Passengers are MUCH more time-sensitive than freight. They don't weigh much (compared to freight), so you need a LOT of passengers to achieve the economies of scale that make trains efficient. A freight customer might buy 50 carloads of coal, whereas a passenger buys one SEAT. And when the train is slow, or the route inefficient, passengers rapidly switch to other forms of transit (car, and plane being the two most popular). This is why Amtrak is a perpetual money pit. Passenger rail requires government subsidies just about everywhere (except perhaps Hong Kong), while freight trains are a self-sustaining business.
I wholly disagree. I think the suburban design is very close to being a system of capillaries needed to support the arteries. A van could circulate through the main roads of my subdivision in 30 minutes and drop people off at a stop on "the main draw". A traditional bus could then pick everybody up an head to the next stop. Down that main draw, my work is only 7 miles away -- a 15 minute ride if we have to stop a few times. Say I'm halfway through the route in my subdivision (I am), that would be a 30 minute commute. Twice my normal commute, sure, but still reasonable. I'd take it, if it were economical. If they took everybody like me who was willing if it were made smart, then they'd have enough funds to start operating more vehicles and it would be even better for everybody (the second vehicle could to in the opposite circle).
Instead, a bus comes by my house once an hour, and instead of going to the main artery, heads down the interstate 5 miles to a park and ride. After taking that 45 minute bus ride, I could take the 30 minute bus to work. That's insane.
Instead of rethinking suburbia, telling people where to live based on where they work, essentially planning to rip up 75-90% of metropolitan areas and replace it with some urban planned concept, we need smarter people running mass transit. Instead of allowing them to hand-pick people who are already on the bus and finding ways for their lives to be better, they need to pick people in major population centers (subdivisions) and come up with some different ideas. Around here, if you can drive to a park and ride, the only thing that makes any sense at all is a cross-town bus, and they have high ridership. The local routes are exclusively for the people who can't afford their own transportation and for the people who are mandated by the court not to drive.
I am not convinced that market forces would not have addressed pollution issues in a way that was as good or better than the one we chose.
It is not my job to convince you of things that are fairly obvious.
There is no plausible means by which companies would have stopped polluting by themselves. If public opinion had turned against them, they would have simply polluted in secret, like I said. Or they simply would have purchased land far away from their workers and market and dumped there, safe from anyone voting with their wallet. Or even done that secretly.

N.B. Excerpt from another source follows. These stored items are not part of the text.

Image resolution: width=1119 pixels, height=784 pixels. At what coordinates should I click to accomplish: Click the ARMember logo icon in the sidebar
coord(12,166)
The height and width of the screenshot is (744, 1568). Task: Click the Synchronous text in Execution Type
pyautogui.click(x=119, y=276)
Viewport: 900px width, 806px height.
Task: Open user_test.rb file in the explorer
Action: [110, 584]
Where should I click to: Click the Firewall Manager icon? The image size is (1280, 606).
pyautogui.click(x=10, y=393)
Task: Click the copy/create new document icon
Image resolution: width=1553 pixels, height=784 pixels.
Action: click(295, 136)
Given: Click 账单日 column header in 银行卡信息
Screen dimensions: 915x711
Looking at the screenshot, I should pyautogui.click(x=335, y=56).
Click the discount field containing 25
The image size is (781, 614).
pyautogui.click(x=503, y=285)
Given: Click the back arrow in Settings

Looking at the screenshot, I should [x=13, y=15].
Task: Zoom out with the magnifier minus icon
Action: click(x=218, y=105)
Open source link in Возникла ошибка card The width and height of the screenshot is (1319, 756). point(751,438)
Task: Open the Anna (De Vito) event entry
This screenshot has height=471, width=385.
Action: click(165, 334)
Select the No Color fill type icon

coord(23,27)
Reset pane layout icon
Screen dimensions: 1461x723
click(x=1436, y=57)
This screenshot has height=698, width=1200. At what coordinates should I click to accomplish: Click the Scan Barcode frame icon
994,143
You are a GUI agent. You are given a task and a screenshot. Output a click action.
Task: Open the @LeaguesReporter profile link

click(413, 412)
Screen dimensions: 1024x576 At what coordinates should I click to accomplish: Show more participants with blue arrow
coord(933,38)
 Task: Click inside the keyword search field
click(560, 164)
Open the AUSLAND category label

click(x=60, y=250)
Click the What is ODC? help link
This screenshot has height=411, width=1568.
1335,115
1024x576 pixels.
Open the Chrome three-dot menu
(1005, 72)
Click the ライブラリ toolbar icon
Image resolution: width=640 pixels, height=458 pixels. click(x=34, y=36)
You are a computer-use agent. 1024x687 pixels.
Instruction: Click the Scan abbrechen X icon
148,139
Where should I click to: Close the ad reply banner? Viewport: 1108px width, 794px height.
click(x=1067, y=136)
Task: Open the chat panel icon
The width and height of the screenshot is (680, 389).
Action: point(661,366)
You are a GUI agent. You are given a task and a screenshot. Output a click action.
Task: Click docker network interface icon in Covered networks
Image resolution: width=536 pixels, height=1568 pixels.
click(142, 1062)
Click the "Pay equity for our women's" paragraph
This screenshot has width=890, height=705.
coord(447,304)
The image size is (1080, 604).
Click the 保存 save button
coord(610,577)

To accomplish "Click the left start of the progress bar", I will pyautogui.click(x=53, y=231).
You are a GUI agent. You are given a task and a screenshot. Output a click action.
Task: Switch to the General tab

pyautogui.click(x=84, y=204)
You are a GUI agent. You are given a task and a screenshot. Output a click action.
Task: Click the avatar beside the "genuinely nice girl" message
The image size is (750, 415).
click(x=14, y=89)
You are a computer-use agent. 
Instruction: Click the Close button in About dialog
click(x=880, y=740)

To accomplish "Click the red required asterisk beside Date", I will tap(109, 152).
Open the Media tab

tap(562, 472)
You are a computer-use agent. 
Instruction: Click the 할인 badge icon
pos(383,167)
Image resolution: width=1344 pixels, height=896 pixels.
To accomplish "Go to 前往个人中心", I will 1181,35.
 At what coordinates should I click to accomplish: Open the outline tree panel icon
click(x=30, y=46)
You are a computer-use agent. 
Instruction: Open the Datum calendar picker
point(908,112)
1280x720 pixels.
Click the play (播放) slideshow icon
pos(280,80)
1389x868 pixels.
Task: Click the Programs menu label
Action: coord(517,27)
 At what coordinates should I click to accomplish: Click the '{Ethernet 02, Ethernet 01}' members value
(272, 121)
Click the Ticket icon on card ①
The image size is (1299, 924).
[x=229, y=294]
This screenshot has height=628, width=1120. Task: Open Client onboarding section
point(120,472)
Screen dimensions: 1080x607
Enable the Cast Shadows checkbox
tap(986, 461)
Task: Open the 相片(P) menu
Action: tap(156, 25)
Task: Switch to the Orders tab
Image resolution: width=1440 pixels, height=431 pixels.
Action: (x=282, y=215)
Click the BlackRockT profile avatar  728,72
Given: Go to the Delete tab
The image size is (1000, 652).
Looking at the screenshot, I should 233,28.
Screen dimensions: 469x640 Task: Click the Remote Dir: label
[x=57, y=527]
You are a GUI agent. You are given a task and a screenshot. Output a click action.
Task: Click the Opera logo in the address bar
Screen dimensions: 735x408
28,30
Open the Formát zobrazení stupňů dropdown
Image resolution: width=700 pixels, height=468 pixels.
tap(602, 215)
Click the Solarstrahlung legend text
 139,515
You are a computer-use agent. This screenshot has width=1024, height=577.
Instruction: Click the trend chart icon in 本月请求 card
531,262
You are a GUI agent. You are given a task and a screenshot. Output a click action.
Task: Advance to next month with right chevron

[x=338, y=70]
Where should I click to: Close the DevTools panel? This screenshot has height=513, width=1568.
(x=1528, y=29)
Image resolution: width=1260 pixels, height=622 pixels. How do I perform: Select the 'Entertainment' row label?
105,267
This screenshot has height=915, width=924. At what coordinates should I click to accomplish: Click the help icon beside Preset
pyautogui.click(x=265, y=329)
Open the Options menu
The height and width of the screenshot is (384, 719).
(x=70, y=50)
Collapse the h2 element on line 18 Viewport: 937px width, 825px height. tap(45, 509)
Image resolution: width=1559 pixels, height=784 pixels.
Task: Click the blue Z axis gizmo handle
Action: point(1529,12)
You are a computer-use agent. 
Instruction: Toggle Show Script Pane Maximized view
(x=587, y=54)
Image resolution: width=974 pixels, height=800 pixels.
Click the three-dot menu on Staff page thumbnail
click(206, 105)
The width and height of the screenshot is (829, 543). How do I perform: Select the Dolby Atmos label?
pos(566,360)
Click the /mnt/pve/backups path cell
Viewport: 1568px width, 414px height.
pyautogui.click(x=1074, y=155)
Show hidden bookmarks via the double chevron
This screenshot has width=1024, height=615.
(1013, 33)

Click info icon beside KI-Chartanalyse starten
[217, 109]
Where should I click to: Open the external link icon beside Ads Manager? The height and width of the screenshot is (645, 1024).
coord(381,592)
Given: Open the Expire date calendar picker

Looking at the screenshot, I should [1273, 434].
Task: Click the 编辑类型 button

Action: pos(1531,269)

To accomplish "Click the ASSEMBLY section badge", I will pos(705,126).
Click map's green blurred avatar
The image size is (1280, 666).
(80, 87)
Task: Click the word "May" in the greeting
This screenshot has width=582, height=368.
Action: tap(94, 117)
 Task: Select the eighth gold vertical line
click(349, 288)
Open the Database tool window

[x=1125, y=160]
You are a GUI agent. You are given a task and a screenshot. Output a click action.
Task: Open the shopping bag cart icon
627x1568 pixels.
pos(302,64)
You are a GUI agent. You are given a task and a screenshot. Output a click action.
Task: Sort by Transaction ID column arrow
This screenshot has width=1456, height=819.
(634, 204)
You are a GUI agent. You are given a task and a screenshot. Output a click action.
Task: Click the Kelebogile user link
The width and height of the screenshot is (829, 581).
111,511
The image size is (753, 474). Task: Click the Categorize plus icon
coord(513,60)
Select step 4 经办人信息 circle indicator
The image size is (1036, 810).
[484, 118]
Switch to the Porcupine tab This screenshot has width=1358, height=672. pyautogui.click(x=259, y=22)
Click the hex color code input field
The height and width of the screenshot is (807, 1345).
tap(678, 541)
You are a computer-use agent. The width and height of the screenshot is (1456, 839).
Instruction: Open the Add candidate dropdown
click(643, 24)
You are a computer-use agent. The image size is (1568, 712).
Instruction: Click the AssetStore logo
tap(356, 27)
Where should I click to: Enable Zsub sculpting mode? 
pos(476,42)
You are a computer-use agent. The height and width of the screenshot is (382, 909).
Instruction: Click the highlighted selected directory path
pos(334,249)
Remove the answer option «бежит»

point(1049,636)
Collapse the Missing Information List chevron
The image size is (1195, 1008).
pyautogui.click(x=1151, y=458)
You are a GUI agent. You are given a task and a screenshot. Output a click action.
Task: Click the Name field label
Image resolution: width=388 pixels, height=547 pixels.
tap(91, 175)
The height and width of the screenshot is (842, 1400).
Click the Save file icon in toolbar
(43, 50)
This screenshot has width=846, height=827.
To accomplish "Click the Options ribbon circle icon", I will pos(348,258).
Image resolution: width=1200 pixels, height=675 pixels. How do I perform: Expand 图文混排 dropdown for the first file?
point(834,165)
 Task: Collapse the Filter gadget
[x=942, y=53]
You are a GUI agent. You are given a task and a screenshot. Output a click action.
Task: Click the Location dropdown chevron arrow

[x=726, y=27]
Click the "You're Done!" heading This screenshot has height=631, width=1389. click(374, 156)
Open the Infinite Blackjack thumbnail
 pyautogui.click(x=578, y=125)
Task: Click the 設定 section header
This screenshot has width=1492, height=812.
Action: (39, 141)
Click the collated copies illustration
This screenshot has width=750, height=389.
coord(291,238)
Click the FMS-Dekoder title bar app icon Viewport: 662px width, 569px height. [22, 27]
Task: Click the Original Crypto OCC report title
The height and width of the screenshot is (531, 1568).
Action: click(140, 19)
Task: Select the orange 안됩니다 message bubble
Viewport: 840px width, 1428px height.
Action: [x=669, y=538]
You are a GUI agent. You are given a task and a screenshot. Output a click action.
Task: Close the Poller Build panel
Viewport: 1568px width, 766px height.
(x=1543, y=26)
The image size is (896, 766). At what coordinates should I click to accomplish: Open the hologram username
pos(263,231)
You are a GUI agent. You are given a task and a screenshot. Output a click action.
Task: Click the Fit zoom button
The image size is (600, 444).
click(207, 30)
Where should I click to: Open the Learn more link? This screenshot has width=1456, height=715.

Your worship of the market is silly. The market operates to make companies the most money, which, once we remove the ability for companies to commit certain types of fraud and collusion, results in them creating the cheapest products via competition, via the most efficient means.
'the efficient solution', however, does not mean 'the superior solution' for society at large. See, for example, Upton Sinclair's 'The Jungle' for the most efficient meatpacking industry.
If corporations are people, aren't stockholders guilty of slavery?